Sixth conference on sustainable development in Namibia in view of COP21 : Implementing the Paris Agreement on Climate Change following COP21 and COP22
The sixth and last conference on climate change organized by the Embassy of France and the FNCC, with the support of InnoSun and RMB, offered a balance sheet of what has been done since COP21 and COP22 as well as the Paris agreement, and on the future prospects.
H.E. Jaqueline Bassa-Mazzoni, Ambassador of France, began by stressing that the Paris agreement, which entered into force on November 4th 2016 and has been ratified by 133 so far, Namibia included. It has already ensured an up-to-the-challenge financing of numerous projects supported by the Green Fund and of the 70 Action Agenda initiatives. The Ambassador underlined the importance of public-private partnerships in the field of climate change.
The Environment Commissioner at the Ministry of Environment and Tourism (MET), Theofilus Nghitila, reaffirmed the strong implication of Namibia at the international level, especially as it was one of the first countries in the world to ratify the Paris agreement. At the national level, the MET works with other ministries towards the development of renewable energies and the realization of numerous projects. As a way to efficiently mobilize international financing, the government is currently setting up a committee at the ministry level to coordinate financing activities related to environmental projects.
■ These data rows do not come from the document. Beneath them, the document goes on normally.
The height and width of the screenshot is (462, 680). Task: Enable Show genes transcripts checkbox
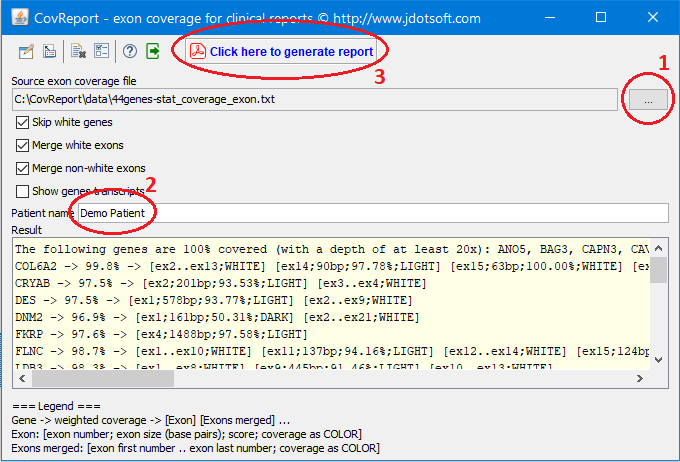coord(23,191)
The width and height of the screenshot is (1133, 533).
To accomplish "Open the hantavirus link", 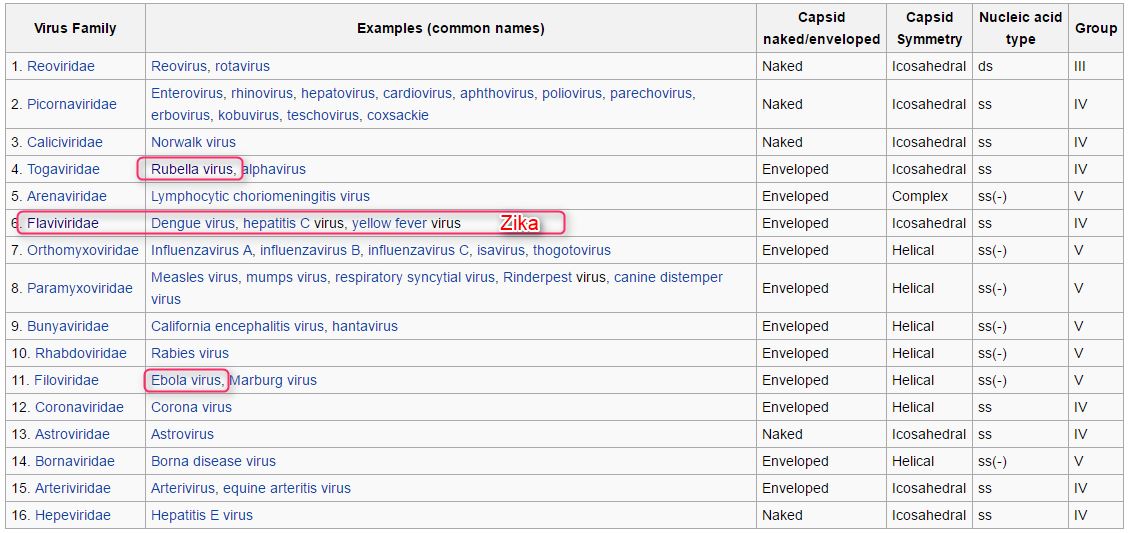I will pyautogui.click(x=365, y=326).
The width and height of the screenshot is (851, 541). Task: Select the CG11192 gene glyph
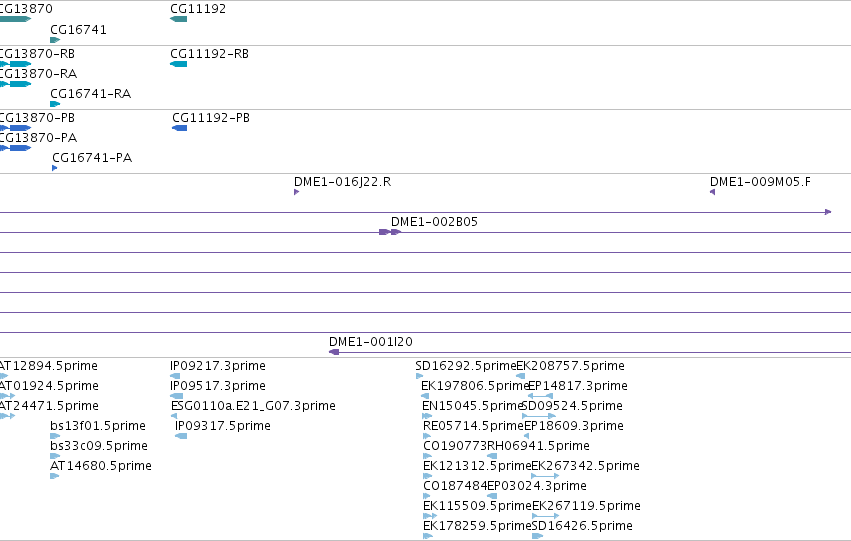(x=179, y=19)
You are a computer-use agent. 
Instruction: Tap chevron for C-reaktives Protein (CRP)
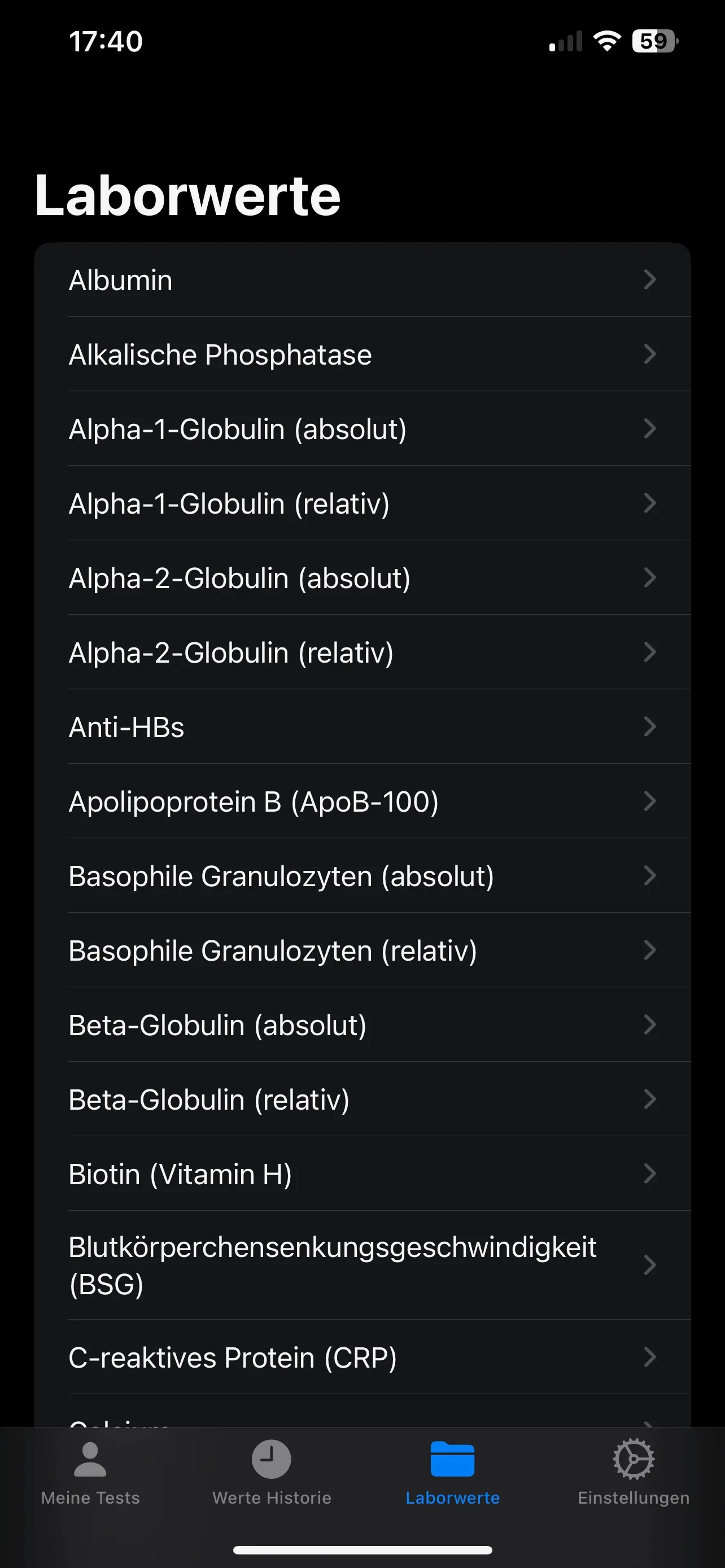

The CEO of the Environmental Investment Fund of Namibia (EIF), Benedict Libanda, presented the projects his organization supports with the help of international sponsors such as the French Development Agency (SUNREF project), the European Investment Bank, the Deutsche Bank and the Green Climate Fund (GCF). He announced that the EIF had been the 19th organism accredited by the GCF, which allows it to already enjoy 2 loans from this fund.
Thanks to international financing, the EIF is able to carry a great number of bottom-up projects that bring together local populations and half-adaptation half-mitigation strategies, such as the development of green tourism or of sustainable livestock.
Mrs Paola Formenti, researcher at the CNRS and AEROCLO-sA project manager, a project backed by the CNRS, the CNES and MeteoFrance, and Gillian Maggs-Kölling, executive director of the Gobabeb Research & Training Center, explained the reasons why their field research in Namibia was contributing to a better understanding of global warming, to the education of populations and to the development of adaptation measures. The educative projects lead by the Gobabeb Center aim at training NUST and UNAM students to scientific tools and to pass on to them a certain technical knowledge relative to the environment.
- The audience gathered for the event. First row : InnoSun’s Managing director Usata Imbili, Embassy of France’s chargé d’affaires Alexandre Peaudeau, and InnoSun’s project engineer Alexandre Matton. Second row : Patrick Portes-Gagnol, cooperation consellor for the French Embassy
Finally, the CEO of InnoSun/InnoVent Gregoire Verhaeghe, and the managing director of the Franco-Namibian SME InnoSun Usuta Imbili, demonstrated that the energy mix (solar, wind, biomass and hydro-electricity) could allow Namibia to become energy self-sufficienty as of 2020 and a net exporter of green energy, which would considerably shrink its power bill. This is without mentioning the potential gains of green energy regarding employment and technology transfer.
- From left to right : Mrs Meriam Onesmus, Hon. Ben Amathila, InnoSun’s managing director Usuta Imbili, the executive director of the Cheetah Conservation Fund (CCF) Dr Laurie Marker, the Ambassador of France to Namibia H.E. Jacqueline Bassa-Mazzoni , InnoSun/InnoVent’s CEO Grégoire Verhaeghe, AEROCLO-sA’s project manager Paola Formenti, deputy speaker of the Youth Parliament Emma Theofelus, Gobabeb Research and Training’s executive director Centre Gillian Maggs-Kölling, EIF’s CEO Benedict Libanda.